‘Despacito’ singers veto Venezuelan leader’s campaign remix
CARACAS, Venezuela (AP) — There’s a new take on the hit Latin pop song “Despacito.” And this one is not garnering accolades from its producers.
Venezuelan President Nicolas Maduro premiered a remix of the song by Puerto Rican duo Luis Fonsi and Daddy Yankee Sunday, transforming the record-setting single about a slow, romantic seduction into a campaign jingle for his contested constitution rewrite.
“For the unity and peace of our country,” the remix begins. “The constituent assembly moves forward.”
Fonsi and Daddy Yankee took to social media Monday to veto the new spin on their song, which recently became an even bigger hit with a remix featuring Justin Bieber.

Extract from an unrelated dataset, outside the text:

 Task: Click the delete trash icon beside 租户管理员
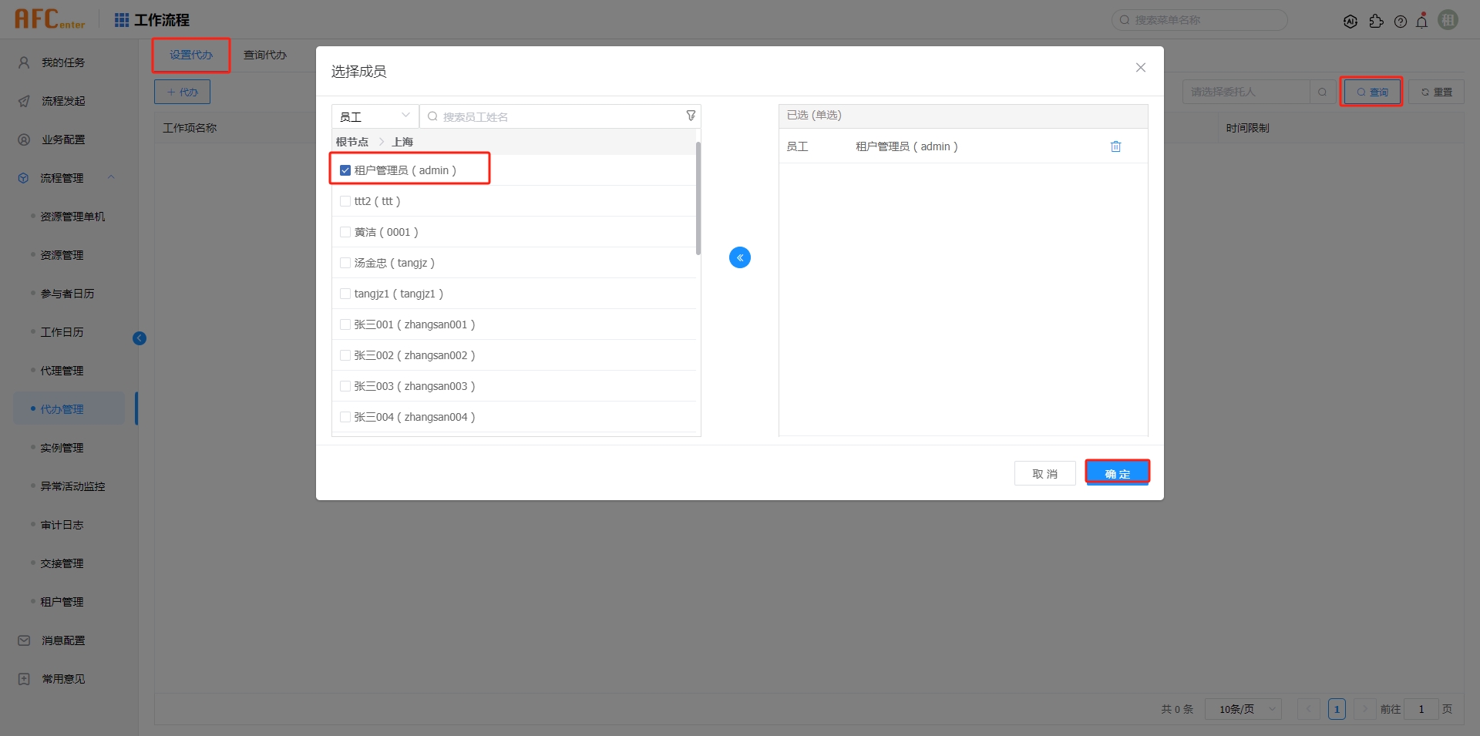(1115, 146)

“My music is for everyone to listen to and enjoy, not to be used as propaganda that intends to manipulate the will of a people who are screaming for their liberty and a better future,” Fonsi said in a message posted to his Twitter account.
“What can you expect from a person who has robbed the lives of so many young people filled with dreams?” Daddy Yankee said on Twitter, along an image picturing a news story about Maduro’s take on the song crossed out in red. “That you illegally appropriate a song (Despacito) doesn’t compare with the crime you commit and have committed in Venezuela.”

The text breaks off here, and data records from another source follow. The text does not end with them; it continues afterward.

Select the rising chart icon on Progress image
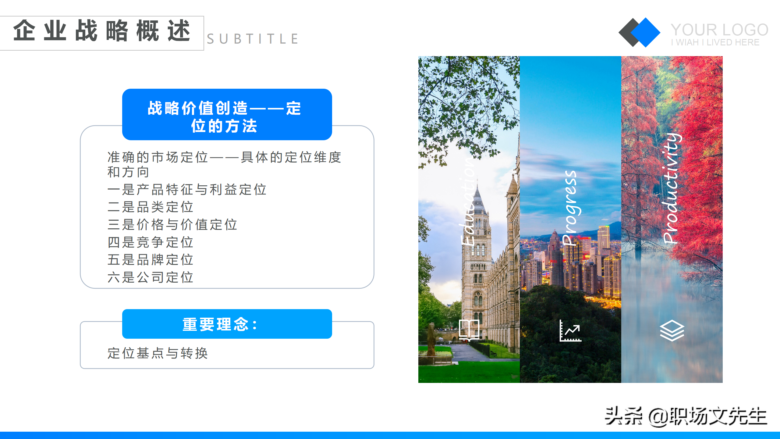 coord(571,330)
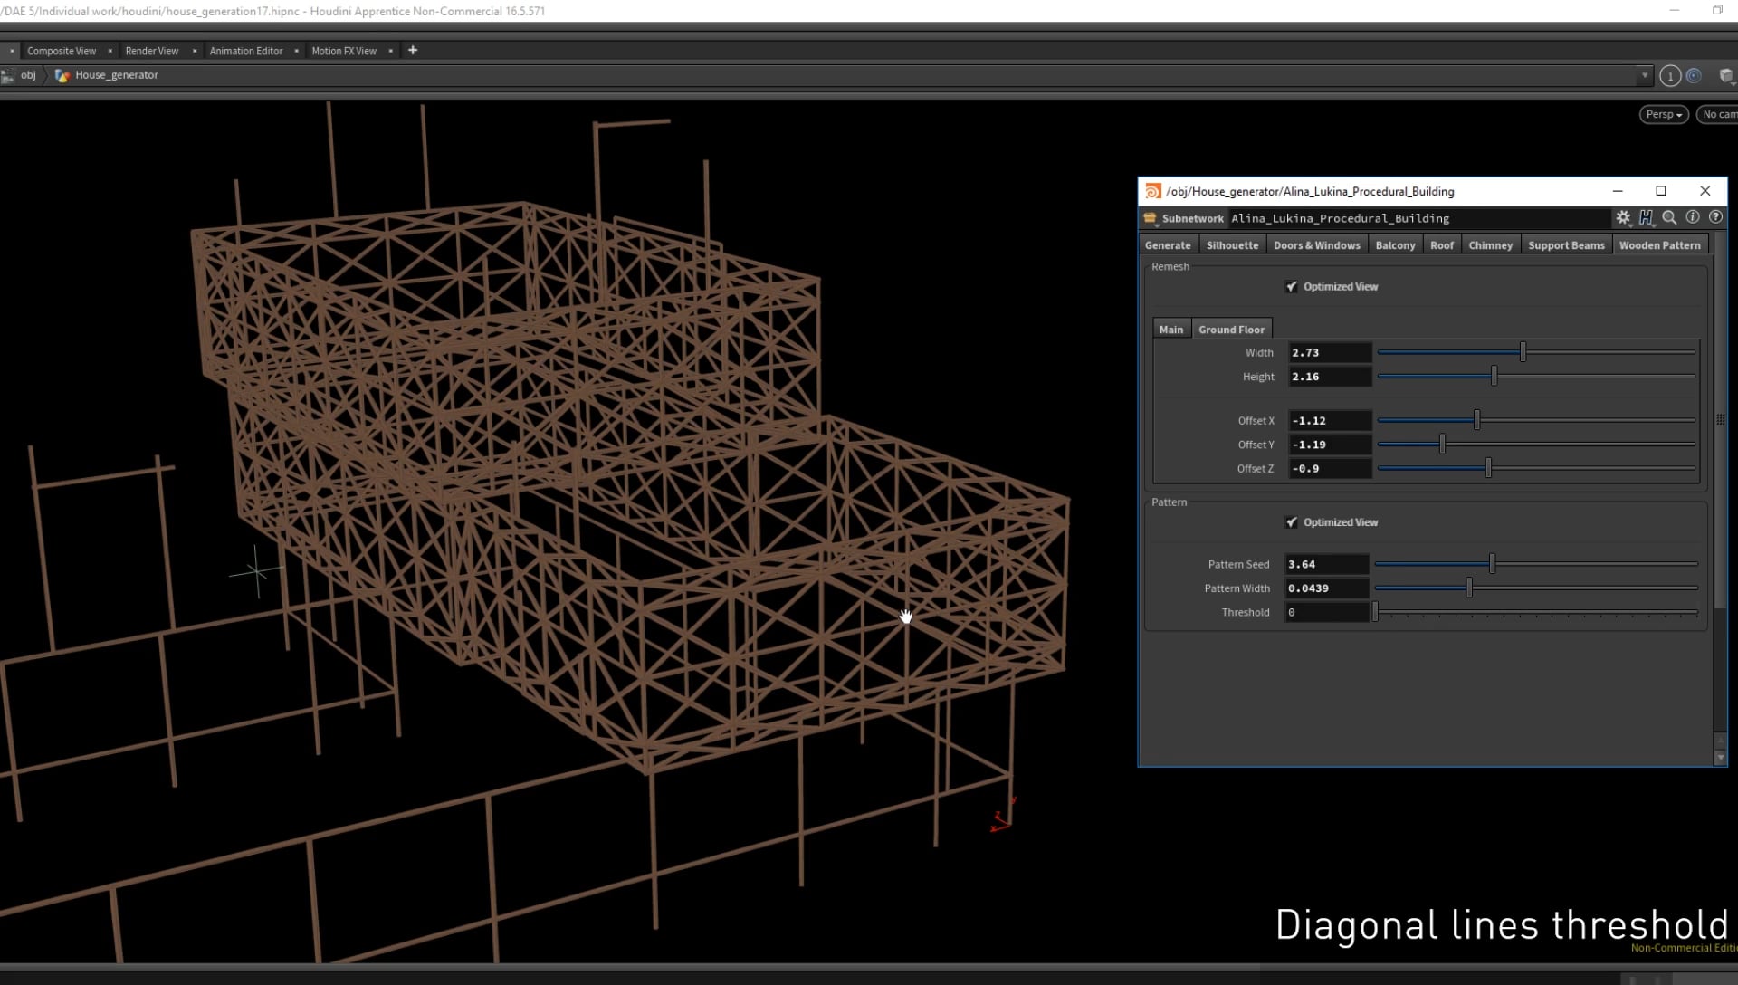The width and height of the screenshot is (1738, 985).
Task: Open help via the question mark icon
Action: coord(1715,217)
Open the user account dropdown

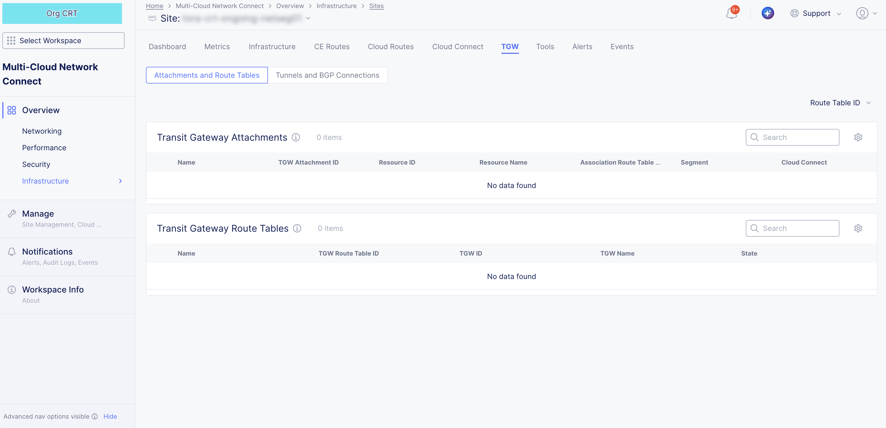click(x=866, y=13)
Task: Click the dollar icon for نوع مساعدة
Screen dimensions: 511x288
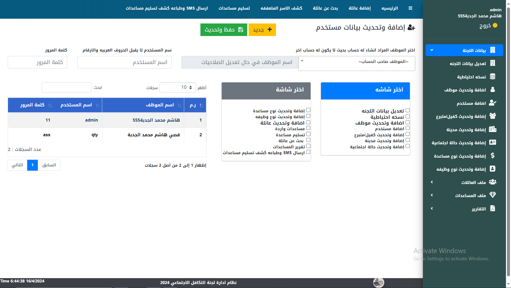Action: 493,156
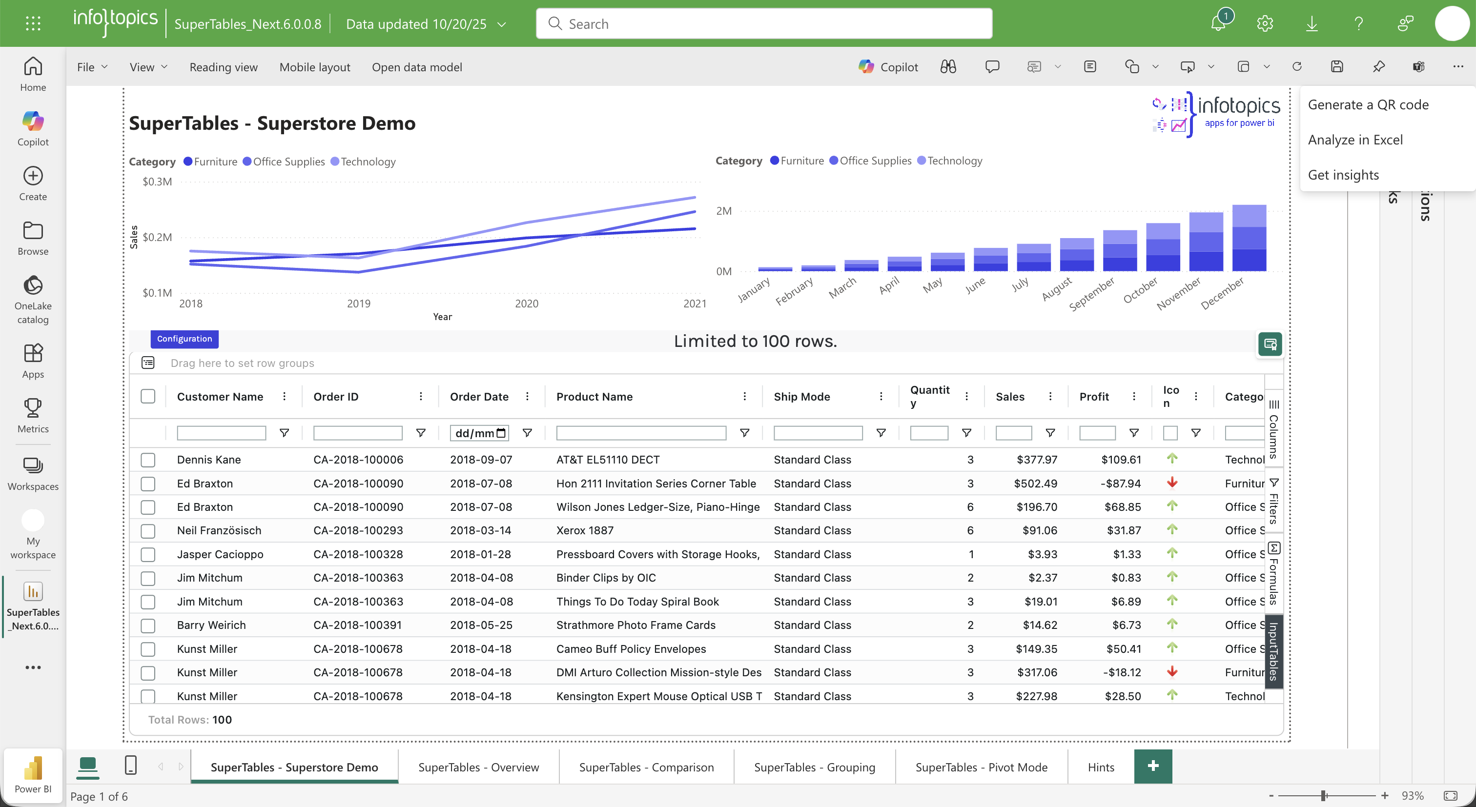Click the refresh visuals icon in toolbar
This screenshot has width=1476, height=807.
[x=1297, y=67]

Maduro is pressing forward with his pledge to hold a July 30 election to select delegates to a special assembly that will be tasked with rewriting the troubled nation’s constitution despite international outcry and a protest movement that has left at least 97 dead.
More than 7.5 million Venezuelans recently voted in a symbolic referendum against the constituent assembly and the opposition has vowed to hold a 48-hour strike in protest this week.

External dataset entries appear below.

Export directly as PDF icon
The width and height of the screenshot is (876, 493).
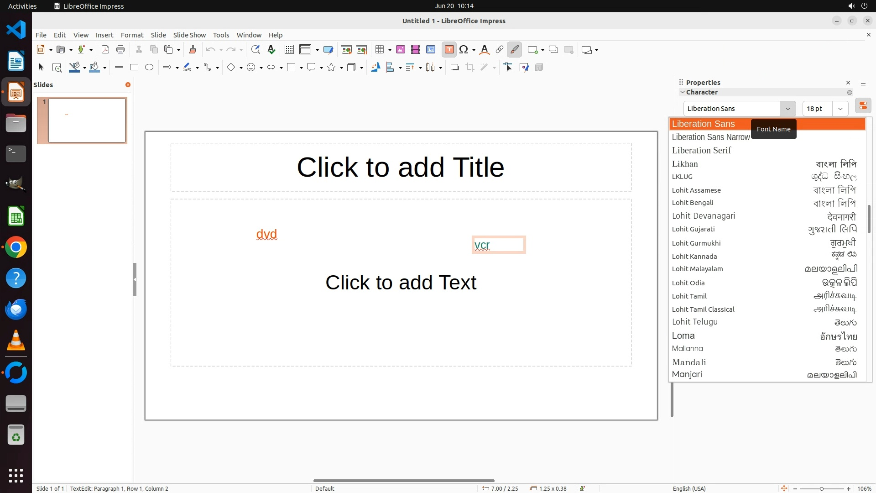(105, 50)
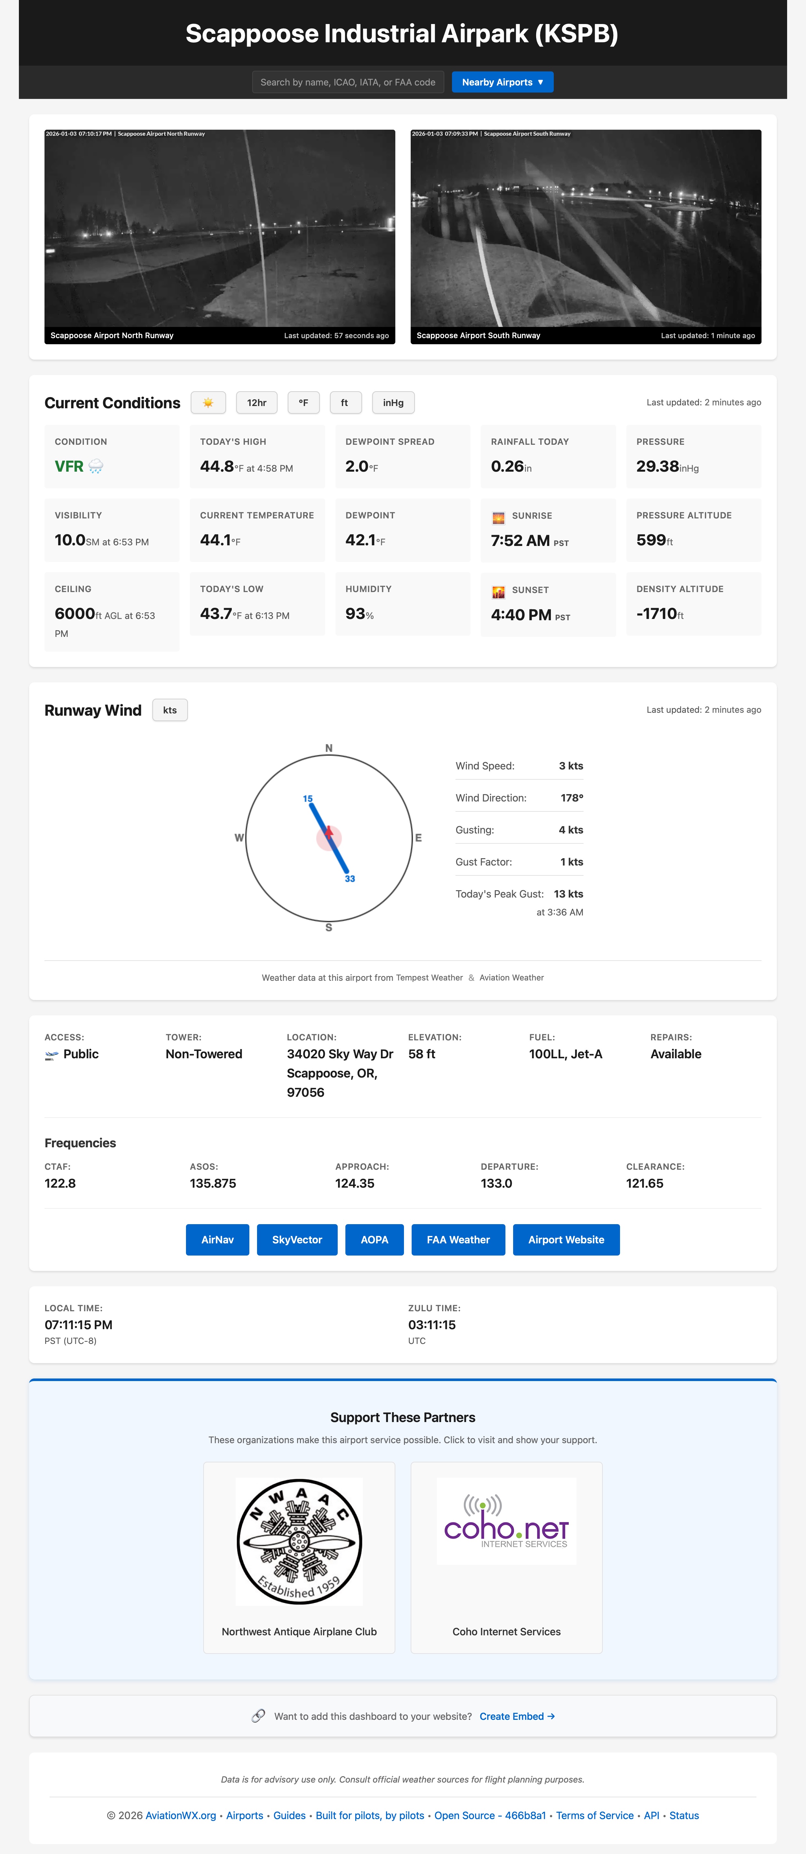This screenshot has width=806, height=1854.
Task: Focus the airport search field
Action: click(348, 82)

Opposition leaders fear Maduro will use the constitution rewrite to further consolidate his power and silence any critical voices.
Supporters of the president swayed to the catchy remix while dressed in matching T-shirts and baseball caps featuring campaign slogans Sunday. Maduro often sings and dances while giving forceful speeches aired on state television.
“Is that video approved?” he asked after the song concluded.
“Yes!” the crowd responded in unison.
Panamanian singer Erika Ender, who composed the song with Fonsi, also gave thumbs down to the new recording.